Basically, you are pitching a certain number of cells into your wort (X) which then grows to a larger number of cells (Y) during the growth phase.

If you calculate Y as the max cell density per liter of wort and estimate X, there is a formula you can use to determine how many growth cycles it takes for X cells to become Y cells.

It isn’t really necessary.

More info can be found here if you are interested:

Yeast and Fermentation / Re: Are We All Overpitching All Dry Yeasts?!
« on: September 23, 2016, 10:28:03 AM »
What I mean is that you want to pitch at your target rate (whatever that may be), not be at your target rate after several replication periods.

Assuming a max cell density of 200B cells per liter, Philbrew's analysis below was correct.

If you want the beer at high kraeusen to have 200B cells/liter* in 21L, that's 4200B cells.  If you want to get there in 4 doublings (should be enough lipids for 4 replications without O2), you need to start with 262.5B cells.

Yeast and Fermentation / Re: Are We All Overpitching All Dry Yeasts?!
« on: September 23, 2016, 09:41:02 AM »
I think you've accidentally squared the math.  For a standard beer of about 1.055 OG, you want 7B cells/liter, so in 21L (5 gal), that's ~150B cells/5 gal, or let's say 200B like you had.  Not 4200B!!!!  So divide 200B by 16 and you get... 12.5B, which is only a quarter of a sachet for 5 gallons!!!!

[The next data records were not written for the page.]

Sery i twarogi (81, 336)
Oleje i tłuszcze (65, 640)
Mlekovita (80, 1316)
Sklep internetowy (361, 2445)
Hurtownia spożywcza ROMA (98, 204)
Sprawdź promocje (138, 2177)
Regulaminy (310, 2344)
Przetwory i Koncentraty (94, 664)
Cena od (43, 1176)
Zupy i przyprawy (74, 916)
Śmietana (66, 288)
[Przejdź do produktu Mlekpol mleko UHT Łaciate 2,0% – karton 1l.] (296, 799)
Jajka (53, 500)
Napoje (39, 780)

I think you are confusing the recommended initial pitch rate from the paper you linked to (1M cells per milliliter per degree Plate) with final maximum cell count (200B cells per liter).

Ingredients / Re: Brewtan B
« on: September 21, 2016, 11:58:39 AM »
I'd be curious to hear from the manufacturer on the storage issue.  Question for the podcast maybe?

I've been vacuum sealing it for no particular reason.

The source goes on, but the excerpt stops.